◆ **WHAT YOU NEED TO DO**
**A)** Print the part of the quotaism passage starting at "Implementation" and ending at "each Brazilian state.".
**B)** Using the quotaism passage, answer each question on its own line:
(i) What share of Bangladesh Civil Service positions is set aside for women?
(ii) In what year did the Brazilian government bring in its legislation for federal universities?
(iii) What is used to enforce quotaism on all public and private entities?
**C)** Sum up the quotaism passage in two sentences.

╭─ PASSAGE SHOWN

Quotaism is the concept of organising society by a quota system, whether by racial, gender, language or another demographic attribute. The basic premise is to have demographics represented at all levels and aspects of the civilization according to national statistics.

A quota system is often part of any affirmative action policies, but in those cases it is mainly used as a "target", within a single entity. Quotaism applies to the whole country and is enforced by legislation on all public and private entities.

Implementation

Bangladesh 
 The Bangladesh Civil Service reserves 30% of its positions to the children and grandchildren of Bangladesh Liberation War veterans, 10% to women, 10% to residents of underdeveloped districts, 5% to the indigenous peoples in Bangladesh, and 1% to disabled people. There have been demonstrations by university students calling for a drastic reduction in these quotas, or their complete abolition.

Brazil 
 Higher Education – In 2012 the Brazilian government introduced legislation for federal universities, where spots are reserved according to the racial make-up of each Brazilian state.

╰─
╭─ DATA FOR REVIEW

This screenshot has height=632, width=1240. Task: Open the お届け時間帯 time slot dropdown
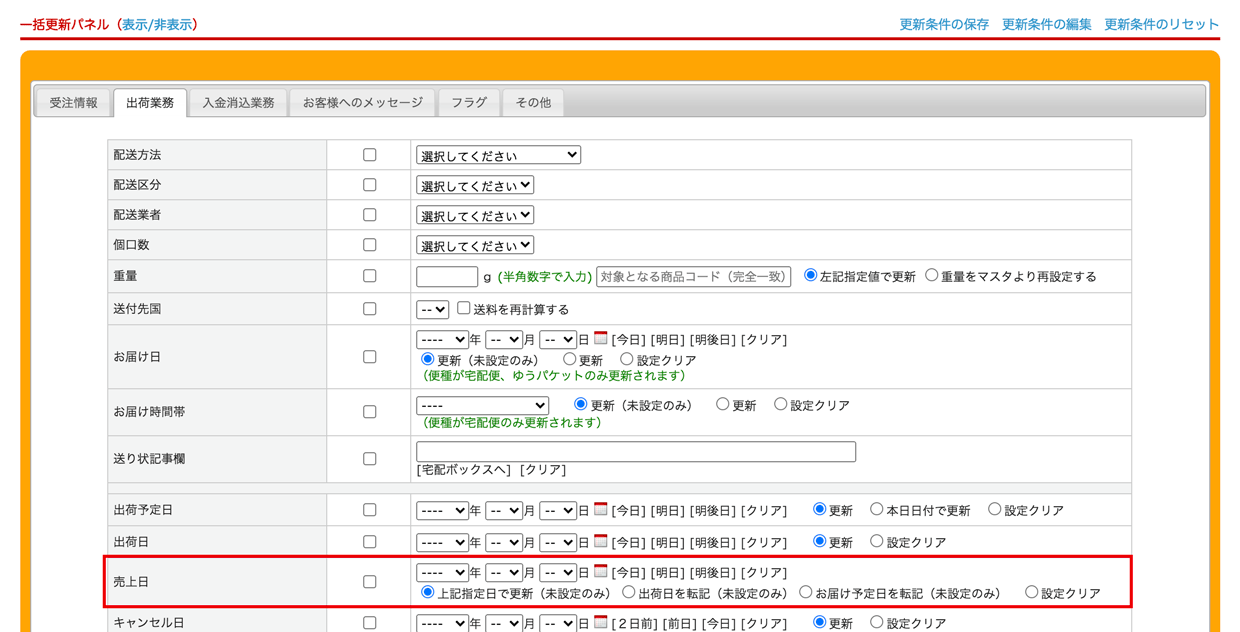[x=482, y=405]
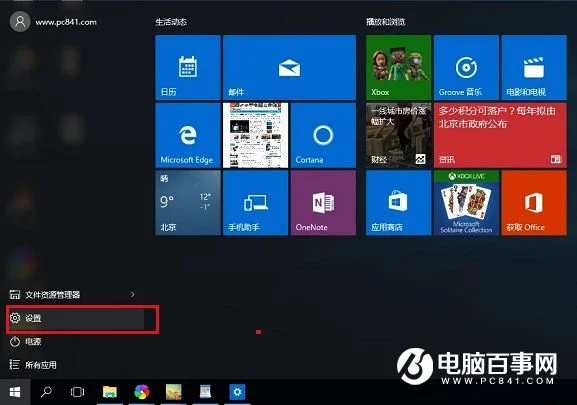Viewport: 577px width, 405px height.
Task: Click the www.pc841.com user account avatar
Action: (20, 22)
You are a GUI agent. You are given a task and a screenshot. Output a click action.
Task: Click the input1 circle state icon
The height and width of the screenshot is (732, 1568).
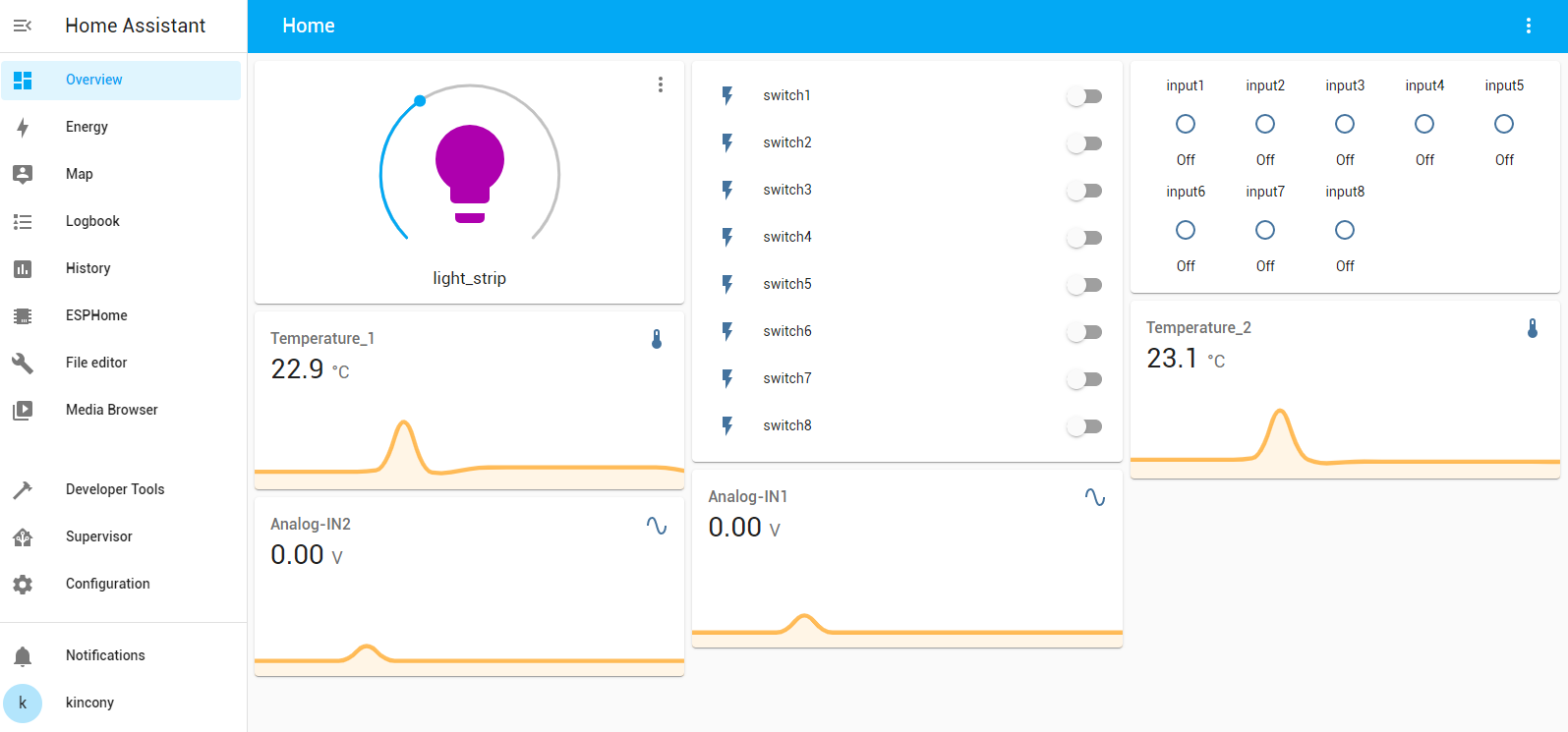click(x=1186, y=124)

╰─

◆ **ANSWERS BY TASK**
**A)**
Implementation

Bangladesh 
 The Bangladesh Civil Service reserves 30% of its positions to the children and grandchildren of Bangladesh Liberation War veterans, 10% to women, 10% to residents of underdeveloped districts, 5% to the indigenous peoples in Bangladesh, and 1% to disabled people. There have been demonstrations by university students calling for a drastic reduction in these quotas, or their complete abolition.

Brazil 
 Higher Education – In 2012 the Brazilian government introduced legislation for federal universities, where spots are reserved according to the racial make-up of each Brazilian state.

**B)**
(i) 10%
(ii) 2012
(iii) Legislation

**C)** Quotaism organizes a whole country by quotas based on traits such as race, gender or language, and legislation enforces it on all public and private entities, unlike the single-entity targets of affirmative action. Bangladesh reserves Civil Service positions for groups such as veterans' descendants and women, which has drawn student protests, and since 2012 Brazil has reserved federal university spots according to each state's racial make-up.